Au niveau mondial, la Banque mondiale, le FMI et l’OCDE, dans le cadre de leurs programmes de déréglementation et de privatisation de biens publics mondiaux, font évidemment la promotion du PPP (4) ; de manière complémentaire, des cohortes de fondations regroupant des structures privées (bancaires et financières entre autres) en font l’apologie active, sous forme de lobbying auprès des politiques (5).
Dans l’Union européenne, le PPP est mis en place en mars 2004 par une directive de la Commission européenne, qui ne considère pas les dépenses faites dans le cadre d’un PPP comme faisant partie de la dette publique. Il suffit de se rappeler que l’investissement et le crédit publics sont condamnés par la Banque centrale européenne et interdits par les traités européens successifs pour voir que c’est bien la voie du désengagement public au profit des pouvoirs privés qui est creusée.

__Vos tâches__
**1)** Selon le passage sur le PPP, à quelle date et par quel acte le PPP a-t-il été mis en place dans l’Union européenne ?
**2)** Indiquez si chacune des affirmations suivantes concorde avec le passage sur le PPP, en citant à chaque fois les mots décisifs du passage.
(a) La Commission européenne compte les dépenses faites dans le cadre d’un PPP dans la dette publique.
(b) La Banque mondiale, le FMI et l’OCDE font la promotion du PPP.
(c) Les traités européens autorisent l’investissement public.
**3)** Recopiez fidèlement le passage sur le PPP de « Au niveau mondial, la » à « qui est creusée. ».

__Données fournies__
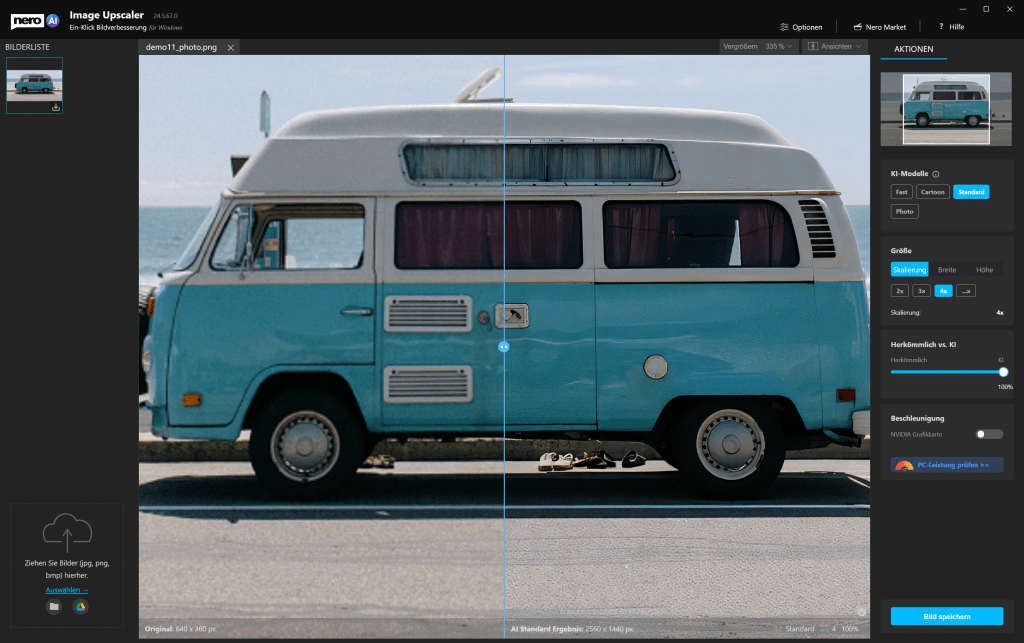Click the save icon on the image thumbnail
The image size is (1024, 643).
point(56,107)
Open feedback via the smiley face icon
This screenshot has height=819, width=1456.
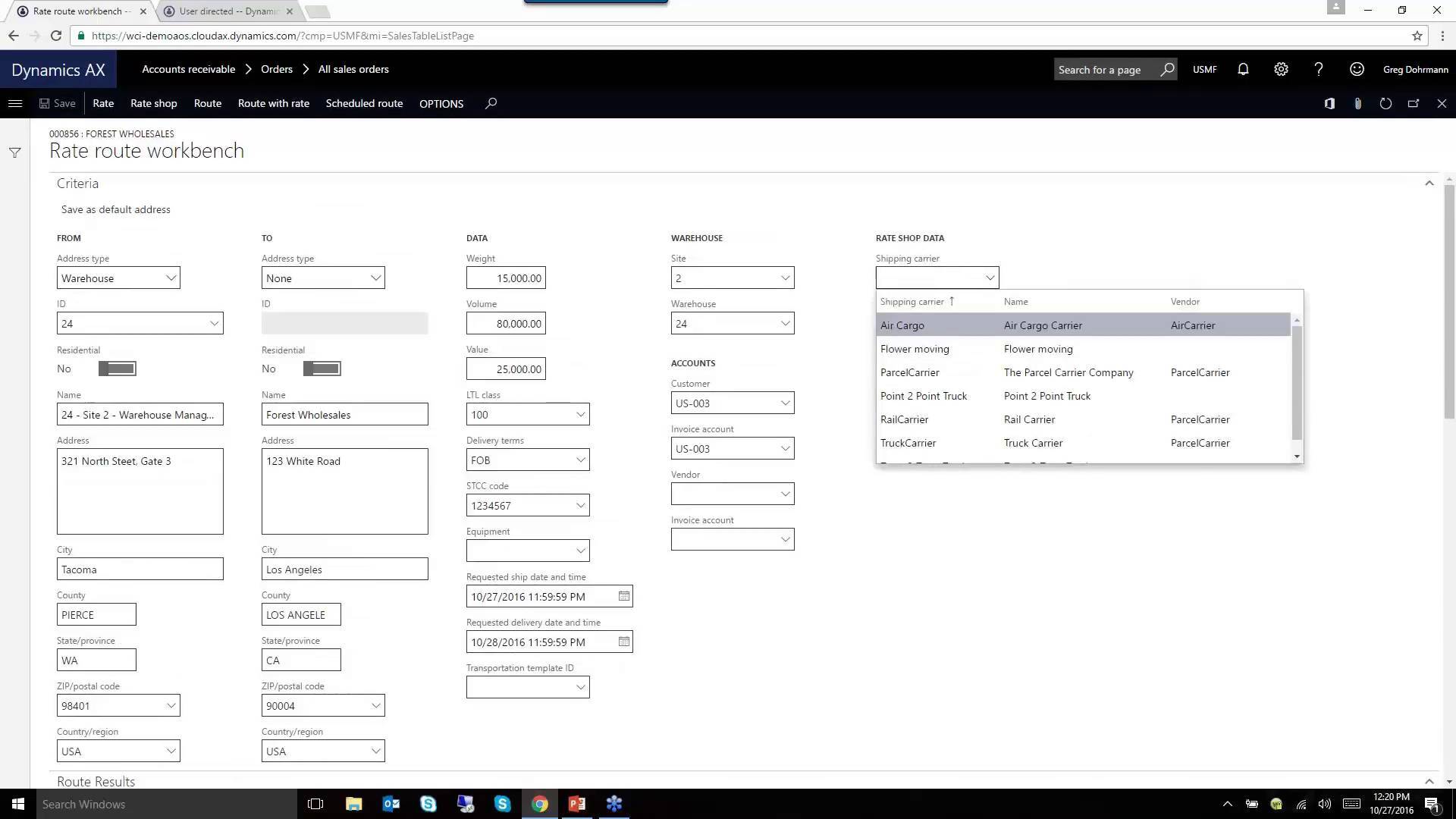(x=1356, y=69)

__Réponses complètes__
**1)** En mars 2004, par une directive de la Commission européenne.

**2)**
(a) Non : « qui ne considère pas les dépenses faites dans le cadre d’un PPP comme faisant partie de la dette publique ».
(b) Oui : « la Banque mondiale, le FMI et l’OCDE, dans le cadre de leurs programmes de déréglementation et de privatisation de biens publics mondiaux, font évidemment la promotion du PPP ».
(c) Non : « l’investissement et le crédit publics sont condamnés par la Banque centrale européenne et interdits par les traités européens successifs ».

**3)**
Au niveau mondial, la Banque mondiale, le FMI et l’OCDE, dans le cadre de leurs programmes de déréglementation et de privatisation de biens publics mondiaux, font évidemment la promotion du PPP (4) ; de manière complémentaire, des cohortes de fondations regroupant des structures privées (bancaires et financières entre autres) en font l’apologie active, sous forme de lobbying auprès des politiques (5).
Dans l’Union européenne, le PPP est mis en place en mars 2004 par une directive de la Commission européenne, qui ne considère pas les dépenses faites dans le cadre d’un PPP comme faisant partie de la dette publique. Il suffit de se rappeler que l’investissement et le crédit publics sont condamnés par la Banque centrale européenne et interdits par les traités européens successifs pour voir que c’est bien la voie du désengagement public au profit des pouvoirs privés qui est creusée.